Once Upon a Farm’s Wall Street debut has turned a celebrity-backed kids’ snack brand into one of the most closely watched new consumer stocks of the year. After pricing its initial public offering at a level that valued the business in the hundreds of millions of dollars, trading on the New York Stock Exchange quickly pushed its market capitalization toward $845 million. The surge caps a decade-long build from a niche organic baby food idea into a national player in refrigerated children’s nutrition.
The listing also crystallizes the financial stakes for actor Jennifer Garner and the founding team, while testing investor appetite for mission-driven consumer brands in a choppy IPO market. With rapid revenue growth, persistent losses and a premium valuation, Once Upon a Farm now has to prove it can scale like a packaged-food incumbent without losing the authenticity that made it stand out in the first place.
From kitchen concept to NYSE ticker
The company’s story starts well before the trading floor. Once Upon a Farm was created in 2015 by founders Cassandra Curtis and, who saw white space for fresher, organic options in children’s food. Two years later, Garner and John Foraker, identified in filings as a former CEO in the natural foods sector, joined the business, giving it both star power and seasoned leadership. That combination helped Once Upon a Farm, often shortened in filings to Once Upon, move quickly from startup shelves into mainstream retail.

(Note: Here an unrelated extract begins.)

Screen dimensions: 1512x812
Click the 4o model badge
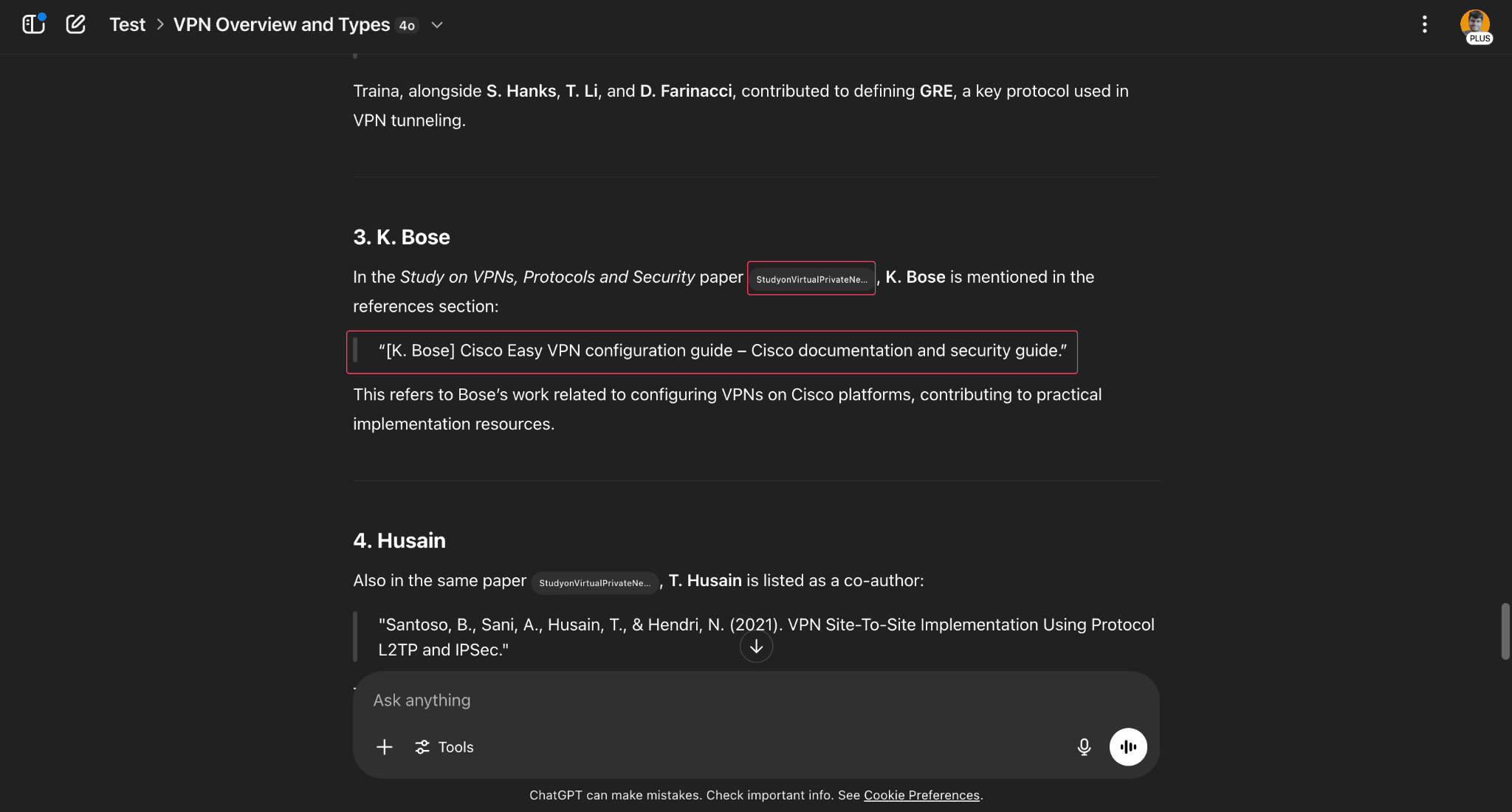[407, 25]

As the brand expanded, it leaned into a public-benefit structure and a refrigerated supply chain that set it apart from shelf-stable competitors. Corporate materials describe Once Upon a Farm, PBC as an American public benefit corporation that manufactures and distributes organic children’s nutrition products under the ticker OFRM. Distribution now spans major chains such as Target and Whole Foods, a footprint that would have been hard to imagine when Curtis and Raz were first pitching cold-pressed baby food from a much smaller base.
Inside the $197.9 million IPO and first-day pop
Investor interest in that growth story translated into a robust offering. Once Upon a Farm PBC and its investors raised $197.9 million in the IPO, a figure that is also cited in social posts describing the deal as $197.9 m. The offering priced at a level that initially valued the company at about $724 million, according to market coverage that pegged the deal size at roughly $197.9 million. That starting point already placed Once Upon a Farm among the more richly valued recent consumer listings relative to its current sales.
Trading on the NYSE quickly pushed that valuation higher. Reports from the floor described shares of Once Upon a Farm, identified by the ticker OFRM, jumping about 17 percent in their debut session, lifting the company’s market capitalization from roughly $724 million toward nearly $845 million. One account noted the stock closing at $21.05, up 17 percent from the offer price, a move that underscores how hungry investors remain for growth stories in branded food even as many tech IPOs struggle.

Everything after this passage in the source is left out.